# Task brief
From the line containing "Focus the console Filter input field" down to the final line of the entries below, return each line exactly and drop the pictures.

# Records provided
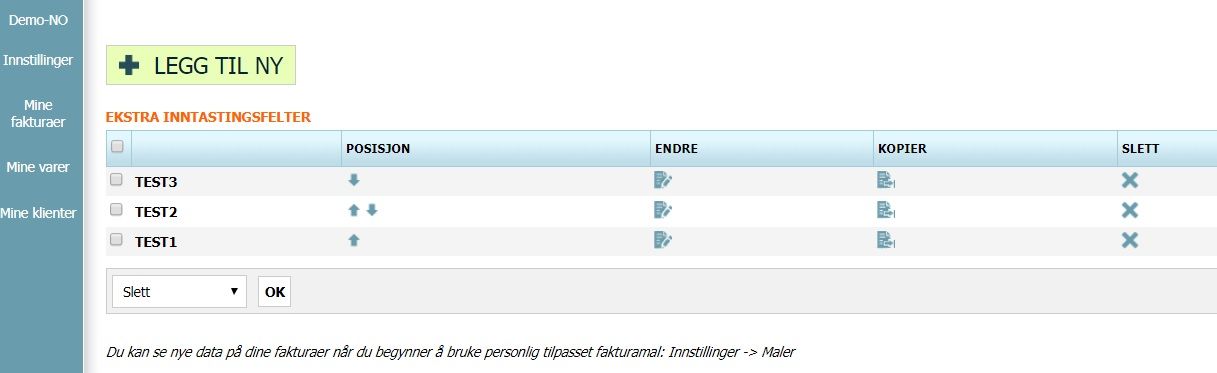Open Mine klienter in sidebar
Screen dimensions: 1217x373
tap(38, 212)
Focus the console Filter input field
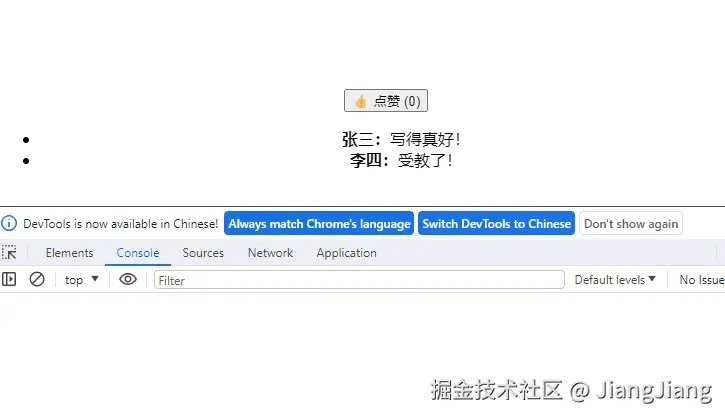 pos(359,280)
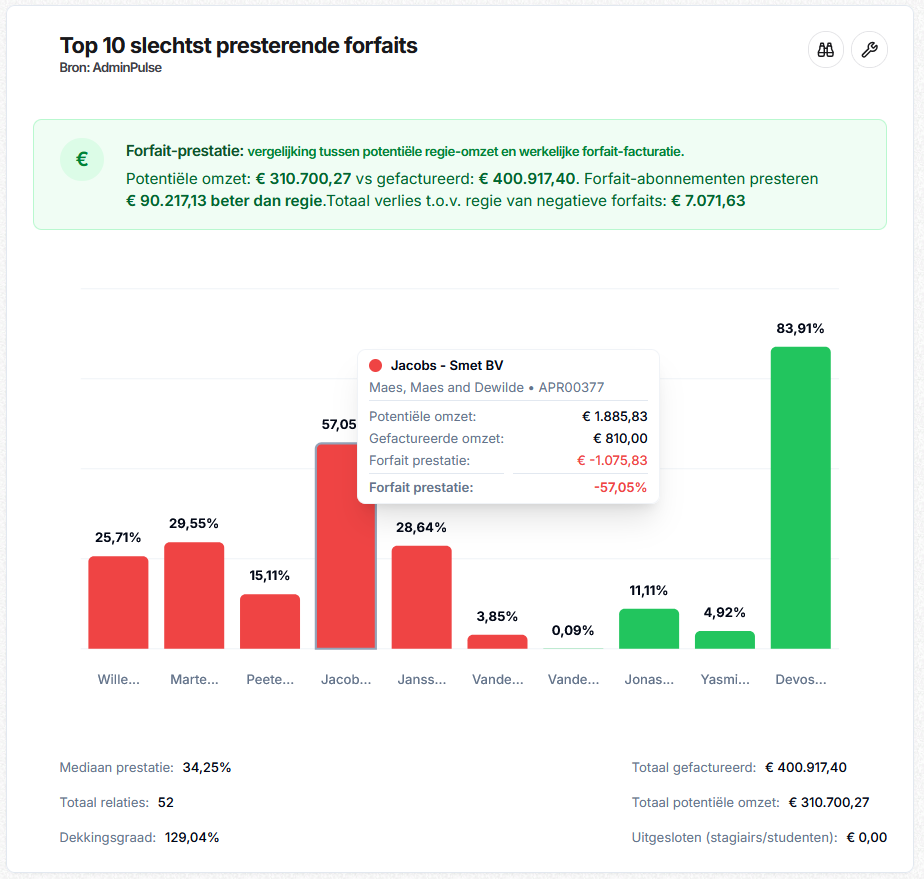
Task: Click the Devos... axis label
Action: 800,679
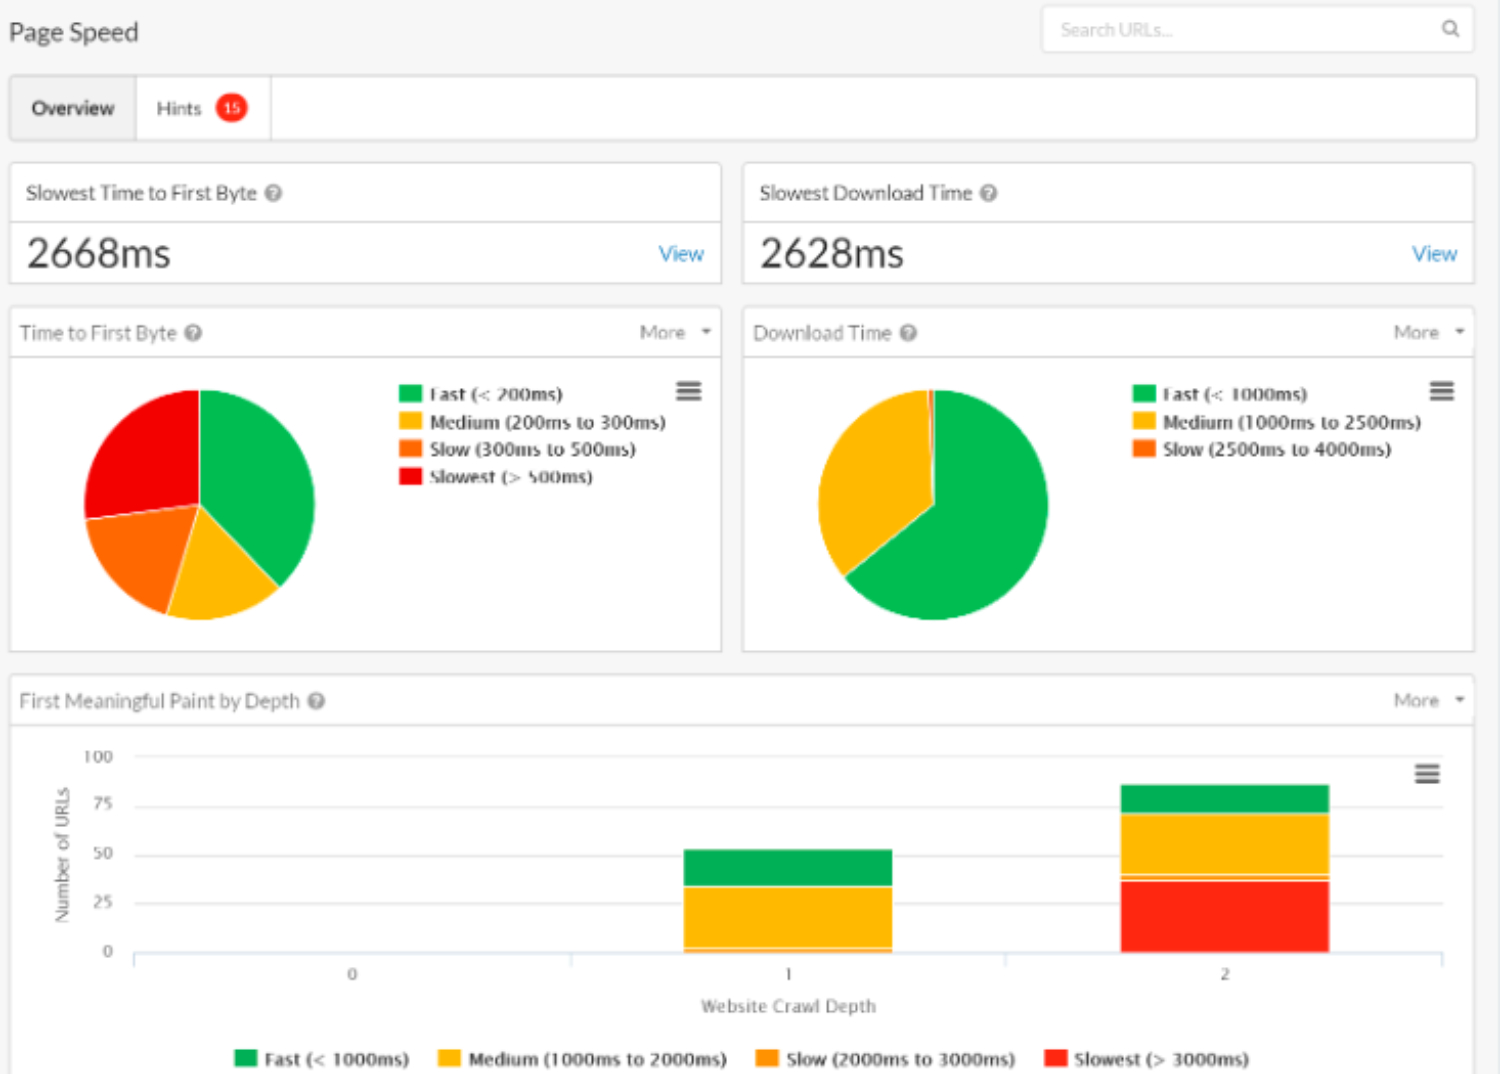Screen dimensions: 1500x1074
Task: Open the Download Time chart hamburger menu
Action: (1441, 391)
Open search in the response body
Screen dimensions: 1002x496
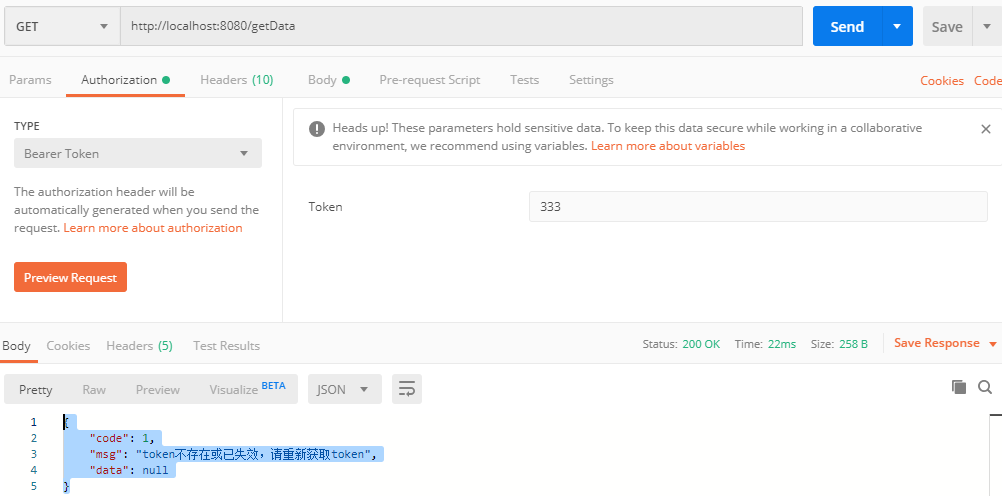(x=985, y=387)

# Response
Focus the console Filter input field
 pos(359,280)
Task: Click the Devos... axis label
Action: 800,679
Screen dimensions: 1500x1074
Task: Open the Download Time chart hamburger menu
Action: (1441, 391)
Open search in the response body
Screen dimensions: 1002x496
(x=985, y=387)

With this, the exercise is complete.